* **ABOUT THIS TASK**:
Print only the closing part of the entries. It starts at the line containing "Términos y Condiciones (284, 2523)" and includes the final line, exactly as written.

(Beginning of RECORDS SHOWN)

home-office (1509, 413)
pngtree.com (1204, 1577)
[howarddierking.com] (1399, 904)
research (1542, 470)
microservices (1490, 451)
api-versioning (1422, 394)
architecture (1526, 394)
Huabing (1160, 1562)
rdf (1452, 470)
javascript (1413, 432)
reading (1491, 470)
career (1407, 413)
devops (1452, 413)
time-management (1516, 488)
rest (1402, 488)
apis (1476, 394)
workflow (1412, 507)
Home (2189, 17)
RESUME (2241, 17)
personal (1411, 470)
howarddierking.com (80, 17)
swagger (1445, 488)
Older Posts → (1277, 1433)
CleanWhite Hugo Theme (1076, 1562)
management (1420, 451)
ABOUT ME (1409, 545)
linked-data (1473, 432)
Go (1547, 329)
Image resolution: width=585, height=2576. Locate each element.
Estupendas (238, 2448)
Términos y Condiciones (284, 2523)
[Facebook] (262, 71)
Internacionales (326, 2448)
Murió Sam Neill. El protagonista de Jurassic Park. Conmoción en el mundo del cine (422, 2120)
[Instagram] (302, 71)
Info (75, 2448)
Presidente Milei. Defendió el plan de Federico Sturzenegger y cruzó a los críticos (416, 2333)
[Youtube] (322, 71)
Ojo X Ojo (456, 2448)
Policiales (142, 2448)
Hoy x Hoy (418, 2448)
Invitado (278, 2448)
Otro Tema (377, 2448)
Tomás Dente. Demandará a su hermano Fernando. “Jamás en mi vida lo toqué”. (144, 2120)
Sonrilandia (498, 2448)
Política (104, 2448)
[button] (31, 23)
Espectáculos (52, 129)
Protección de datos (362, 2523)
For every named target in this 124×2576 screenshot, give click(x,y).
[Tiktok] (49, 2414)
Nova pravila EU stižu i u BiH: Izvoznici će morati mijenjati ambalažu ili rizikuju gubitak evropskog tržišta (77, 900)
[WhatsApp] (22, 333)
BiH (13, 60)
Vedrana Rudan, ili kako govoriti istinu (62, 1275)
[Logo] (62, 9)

(End of RECORDS SHOWN)

* **TASK RESULT**:
Términos y Condiciones (284, 2523)
[Facebook] (262, 71)
Internacionales (326, 2448)
Murió Sam Neill. El protagonista de Jurassic Park. Conmoción en el mundo del cine (422, 2120)
[Instagram] (302, 71)
Info (75, 2448)
Presidente Milei. Defendió el plan de Federico Sturzenegger y cruzó a los críticos (416, 2333)
[Youtube] (322, 71)
Ojo X Ojo (456, 2448)
Policiales (142, 2448)
Hoy x Hoy (418, 2448)
Invitado (278, 2448)
Otro Tema (377, 2448)
Tomás Dente. Demandará a su hermano Fernando. “Jamás en mi vida lo toqué”. (144, 2120)
Sonrilandia (498, 2448)
Política (104, 2448)
[button] (31, 23)
Espectáculos (52, 129)
Protección de datos (362, 2523)
For every named target in this 124×2576 screenshot, give click(x,y).
[Tiktok] (49, 2414)
Nova pravila EU stižu i u BiH: Izvoznici će morati mijenjati ambalažu ili rizikuju gubitak evropskog tržišta (77, 900)
[WhatsApp] (22, 333)
BiH (13, 60)
Vedrana Rudan, ili kako govoriti istinu (62, 1275)
[Logo] (62, 9)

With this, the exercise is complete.